- Activity
Begin at the line containing "Aviso de Privacidad" in the data below and go on through the line containing "Data Mining (561, 788)", repeating each line exactly; include both ends and no other line.

- Excerpts from a dataset
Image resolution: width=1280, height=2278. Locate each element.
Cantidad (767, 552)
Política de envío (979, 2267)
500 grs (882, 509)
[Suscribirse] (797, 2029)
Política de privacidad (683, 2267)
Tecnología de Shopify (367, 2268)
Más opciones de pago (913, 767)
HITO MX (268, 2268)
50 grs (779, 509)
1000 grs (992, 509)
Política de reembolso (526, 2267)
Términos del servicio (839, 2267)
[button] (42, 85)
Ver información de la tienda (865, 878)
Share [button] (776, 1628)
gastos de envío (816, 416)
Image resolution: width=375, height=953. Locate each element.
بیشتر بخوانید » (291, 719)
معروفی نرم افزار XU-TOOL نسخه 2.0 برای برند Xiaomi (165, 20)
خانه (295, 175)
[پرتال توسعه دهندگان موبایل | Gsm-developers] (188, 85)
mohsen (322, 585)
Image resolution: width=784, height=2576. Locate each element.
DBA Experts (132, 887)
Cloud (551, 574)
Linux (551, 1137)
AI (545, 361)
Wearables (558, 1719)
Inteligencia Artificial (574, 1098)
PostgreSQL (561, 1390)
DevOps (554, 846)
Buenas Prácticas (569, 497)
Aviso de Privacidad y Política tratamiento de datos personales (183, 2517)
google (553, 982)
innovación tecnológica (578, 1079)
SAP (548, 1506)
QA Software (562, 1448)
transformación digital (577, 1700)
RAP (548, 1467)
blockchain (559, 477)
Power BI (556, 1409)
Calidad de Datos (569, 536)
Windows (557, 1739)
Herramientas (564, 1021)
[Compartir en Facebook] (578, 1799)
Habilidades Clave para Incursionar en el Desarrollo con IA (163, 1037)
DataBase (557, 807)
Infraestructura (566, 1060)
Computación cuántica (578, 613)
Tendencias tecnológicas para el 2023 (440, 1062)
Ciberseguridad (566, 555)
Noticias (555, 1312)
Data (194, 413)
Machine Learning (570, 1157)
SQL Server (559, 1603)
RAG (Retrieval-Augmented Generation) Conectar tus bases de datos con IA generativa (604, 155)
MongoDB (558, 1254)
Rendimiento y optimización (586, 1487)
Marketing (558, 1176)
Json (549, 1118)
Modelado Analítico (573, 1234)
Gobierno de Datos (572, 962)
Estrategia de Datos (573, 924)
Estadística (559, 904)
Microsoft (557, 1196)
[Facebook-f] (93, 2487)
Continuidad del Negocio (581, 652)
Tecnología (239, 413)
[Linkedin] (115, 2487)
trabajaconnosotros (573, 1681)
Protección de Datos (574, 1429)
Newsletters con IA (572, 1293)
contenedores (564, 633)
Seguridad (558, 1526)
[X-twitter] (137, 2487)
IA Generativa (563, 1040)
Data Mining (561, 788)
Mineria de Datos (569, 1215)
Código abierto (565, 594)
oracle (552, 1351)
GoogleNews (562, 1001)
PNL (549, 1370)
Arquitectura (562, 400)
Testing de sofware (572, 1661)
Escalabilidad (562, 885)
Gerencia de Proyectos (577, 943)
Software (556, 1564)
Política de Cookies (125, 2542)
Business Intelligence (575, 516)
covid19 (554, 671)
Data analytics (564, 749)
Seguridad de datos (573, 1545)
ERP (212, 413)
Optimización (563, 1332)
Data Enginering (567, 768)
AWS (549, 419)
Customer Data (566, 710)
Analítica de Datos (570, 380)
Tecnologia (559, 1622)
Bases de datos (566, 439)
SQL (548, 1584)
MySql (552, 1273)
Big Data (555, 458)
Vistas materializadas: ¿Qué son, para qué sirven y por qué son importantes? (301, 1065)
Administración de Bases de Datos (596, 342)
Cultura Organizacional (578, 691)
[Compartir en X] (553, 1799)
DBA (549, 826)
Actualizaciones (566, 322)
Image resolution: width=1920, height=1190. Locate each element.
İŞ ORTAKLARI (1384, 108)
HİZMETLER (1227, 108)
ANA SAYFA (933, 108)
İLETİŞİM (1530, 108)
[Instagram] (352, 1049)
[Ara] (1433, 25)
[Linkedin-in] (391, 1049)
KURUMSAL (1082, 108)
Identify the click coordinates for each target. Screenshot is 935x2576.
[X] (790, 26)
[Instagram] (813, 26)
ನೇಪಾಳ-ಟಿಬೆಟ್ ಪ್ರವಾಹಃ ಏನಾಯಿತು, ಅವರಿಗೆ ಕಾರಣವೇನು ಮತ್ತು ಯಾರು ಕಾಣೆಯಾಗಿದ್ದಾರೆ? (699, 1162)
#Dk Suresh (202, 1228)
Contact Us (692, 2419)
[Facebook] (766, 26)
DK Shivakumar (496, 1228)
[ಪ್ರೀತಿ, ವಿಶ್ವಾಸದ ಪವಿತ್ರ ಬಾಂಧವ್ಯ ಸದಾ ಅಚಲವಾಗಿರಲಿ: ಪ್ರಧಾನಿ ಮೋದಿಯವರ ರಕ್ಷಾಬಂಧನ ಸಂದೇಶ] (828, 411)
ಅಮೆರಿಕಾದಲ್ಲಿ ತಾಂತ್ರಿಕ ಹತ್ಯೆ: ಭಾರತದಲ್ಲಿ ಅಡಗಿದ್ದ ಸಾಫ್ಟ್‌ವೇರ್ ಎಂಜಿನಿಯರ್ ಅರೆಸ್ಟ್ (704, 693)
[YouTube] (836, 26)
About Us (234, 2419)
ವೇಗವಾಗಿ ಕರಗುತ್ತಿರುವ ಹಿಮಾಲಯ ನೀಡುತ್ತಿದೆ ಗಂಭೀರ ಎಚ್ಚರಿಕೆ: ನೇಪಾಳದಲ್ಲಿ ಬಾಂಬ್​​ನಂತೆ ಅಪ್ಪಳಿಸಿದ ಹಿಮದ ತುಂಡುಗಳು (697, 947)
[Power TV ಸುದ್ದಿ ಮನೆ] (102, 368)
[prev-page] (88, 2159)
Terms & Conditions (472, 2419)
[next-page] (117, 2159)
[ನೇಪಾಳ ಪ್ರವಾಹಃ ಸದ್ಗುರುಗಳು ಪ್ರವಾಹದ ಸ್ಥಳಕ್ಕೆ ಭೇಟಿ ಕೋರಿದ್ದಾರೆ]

- Completed task
Aviso de Privacidad y Política tratamiento de datos personales (183, 2517)
google (553, 982)
innovación tecnológica (578, 1079)
SAP (548, 1506)
QA Software (562, 1448)
transformación digital (577, 1700)
RAP (548, 1467)
blockchain (559, 477)
Power BI (556, 1409)
Calidad de Datos (569, 536)
Windows (557, 1739)
Herramientas (564, 1021)
[Compartir en Facebook] (578, 1799)
Habilidades Clave para Incursionar en el Desarrollo con IA (163, 1037)
DataBase (557, 807)
Infraestructura (566, 1060)
Computación cuántica (578, 613)
Tendencias tecnológicas para el 2023 (440, 1062)
Ciberseguridad (566, 555)
Noticias (555, 1312)
Data (194, 413)
Machine Learning (570, 1157)
SQL Server (559, 1603)
RAG (Retrieval-Augmented Generation) Conectar tus bases de datos con IA generativa (604, 155)
MongoDB (558, 1254)
Rendimiento y optimización (586, 1487)
Marketing (558, 1176)
Json (549, 1118)
Modelado Analítico (573, 1234)
Gobierno de Datos (572, 962)
Estrategia de Datos (573, 924)
Estadística (559, 904)
Microsoft (557, 1196)
[Facebook-f] (93, 2487)
Continuidad del Negocio (581, 652)
Tecnología (239, 413)
[Linkedin] (115, 2487)
trabajaconnosotros (573, 1681)
Protección de Datos (574, 1429)
Newsletters con IA (572, 1293)
contenedores (564, 633)
Seguridad (558, 1526)
[X-twitter] (137, 2487)
IA Generativa (563, 1040)
Data Mining (561, 788)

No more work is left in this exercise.